In 2019, the Washington State Legislature commissioned a study by the University of Washington of trends in small, non-industrial private forest land ownership and management[1]. The UW study predicts that as many as 50,000 small forest landowners will sell some or all their forest land within the decade following the study report’s release date[2]. An additional study from 2024 of small forest land ownership transfers revealed that, while most forest landowners would prefer to pass their forest land on as an inheritance to their children or grandchildren, the reality is that—in Washington State and nationally—most new forest owners purchase their land from a non-relative[3].

 

We regularly see such forest land sales here in the North Puget Sound counties. Often the sellers of forested parcels have enrolled them in the county’s Designated Forest Land (DFL) current use property tax exemption program, which may be unfamiliar to prospective buyers.

 

Under the DFL exemption, the county calculates the property tax rate for qualifying forest land parcels based on their timber production value rather than their full market value. This often results in significantly lower property taxes, but along with the benefit comes a responsibility for the new owner to manage the land for long-term timber production. The process for continuing a parcel in DFL isn’t difficult, but it typically requires the new owners to submit a timber management plan that describes to the county how they will manage their land for timber production. Per state law, the plan must be “prepared by a trained forester, or any other person with adequate knowledge of timber management practices[4].” We have written timber management for many DFL clients in Island and Snohomish counties, and we find them to be a great tool for helping the new landowner form and focus their goals for their forest.

 

That said, timing is important. Submitting a timber management plan after closing—or scrambling to draft one at the last minute—can cause real headaches. We’ve seen closings at risk because a required plan wasn’t ready in time for the county’s review. If you’re under contract on a forested property enrolled in DFL and plan to keep it in the program, we strongly recommend starting the timber management plan-writing process early. Getting ahead of this requirement can save you from unexpected delays and give you a head start on understanding your land’s potential.

 

For a clear, up-to-date overview of the DFL program—including eligibility, benefits, and landowner responsibilities—WSU Extension Forestry’s 2024 publication, “Designated Forestland in Washington State” is an excellent resource[5]. It’s a great place to start if you’re considering a forest land purchase, or if you’re a real estate agent helping clients navigate this process.

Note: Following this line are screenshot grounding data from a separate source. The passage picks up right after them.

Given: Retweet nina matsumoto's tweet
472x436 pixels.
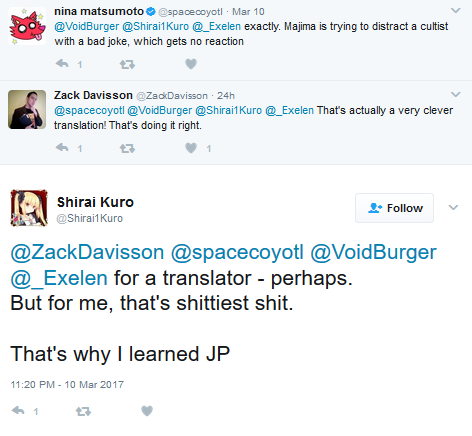Looking at the screenshot, I should pos(127,64).
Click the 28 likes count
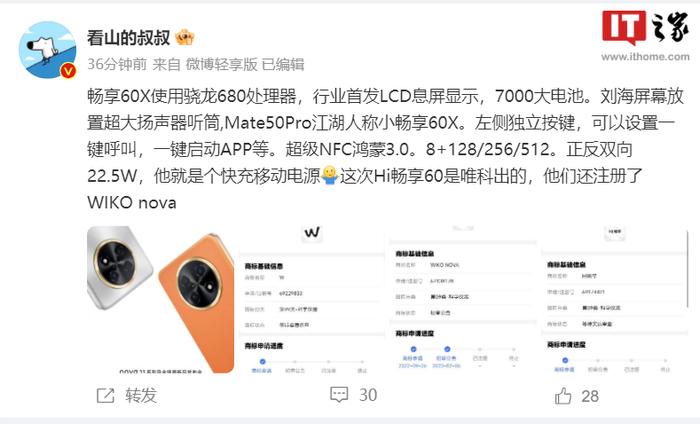The height and width of the screenshot is (424, 700). click(x=590, y=396)
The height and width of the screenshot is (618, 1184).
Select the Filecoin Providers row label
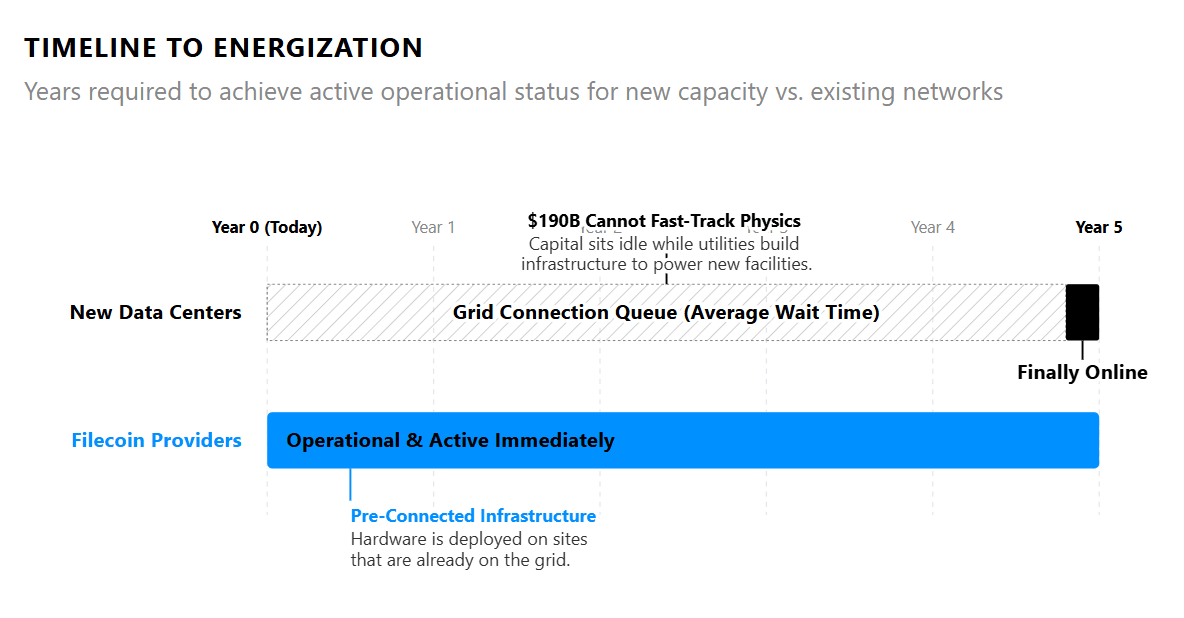click(156, 440)
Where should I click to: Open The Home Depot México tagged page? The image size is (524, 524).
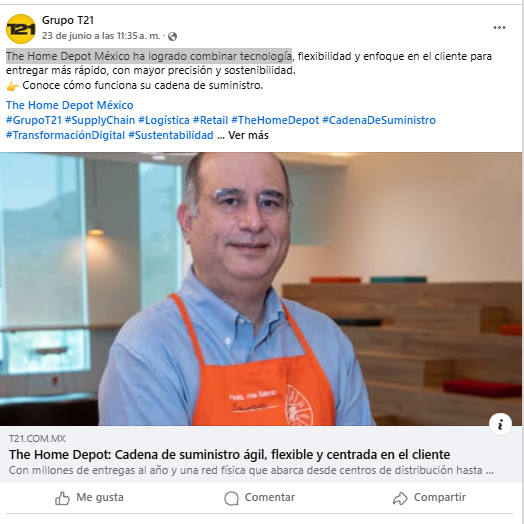[70, 105]
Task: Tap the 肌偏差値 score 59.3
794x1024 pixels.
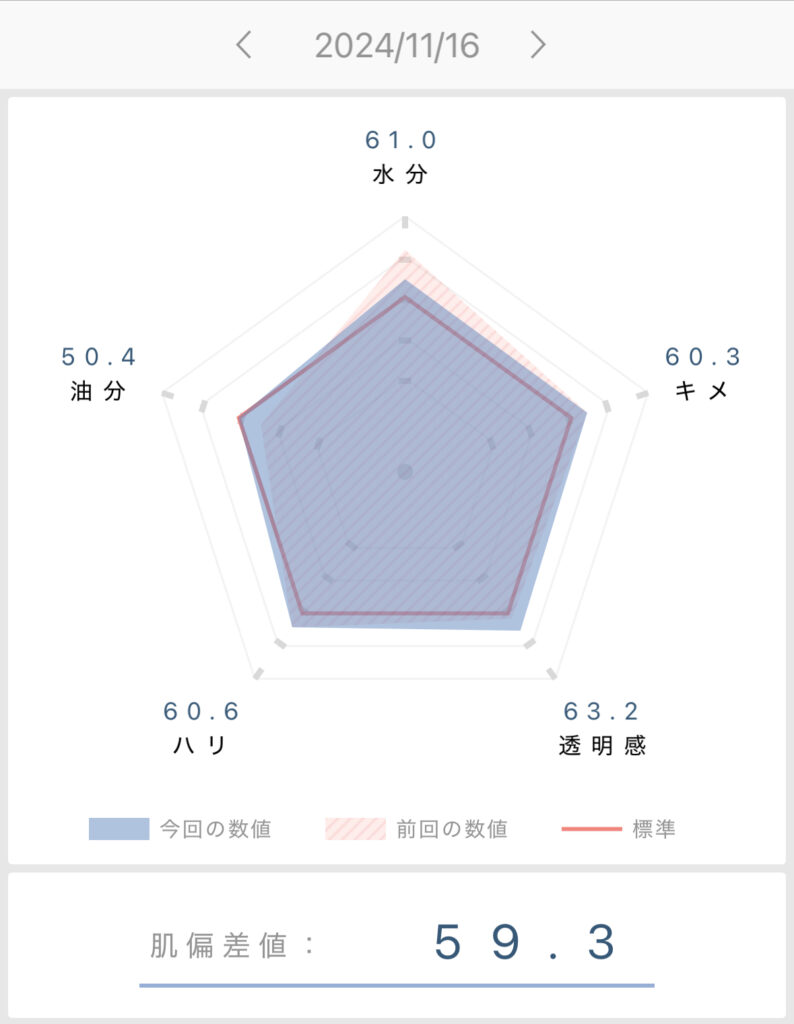Action: 524,942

[1]  Washington State Legislature, Engrossed Substitute Senate Bill 5330, Chapter 457, Laws of 2019, 66th Legislature, 2019 Regular Session, approved May 21, 2019, effective July 28, 2019.

[2] University of Washington School of Environmental and Forest Sciences, Washington’s Small Forest Landowners in 2020: Status, Trends, and Recommendations After 20 Years of Forests & Fish, January 11, 2021, https://nrsig.org/projects/small-forest-landowner-regulatory-impacts/files/Small-Forestland-Owners-ESSB-5330-Report-2021011.pdf

[3] Danley, B., Rabotyagov, S., & Cooke, A. (2024). Following up with Forest Inheritors: A Survival Analysis of Recently Inherited and Recently Sold Non-Industrial Forest Land in the State of Washington, USA. Small-scale Forestry, 23(175–189). https://doi.org/10.1007/s11842-023-09559-7.

[4] RCW 84.33.035 (21)

[5] Washington State University Extension, Designated Forestland in Washington State, May 2024, WSU Extension Publications.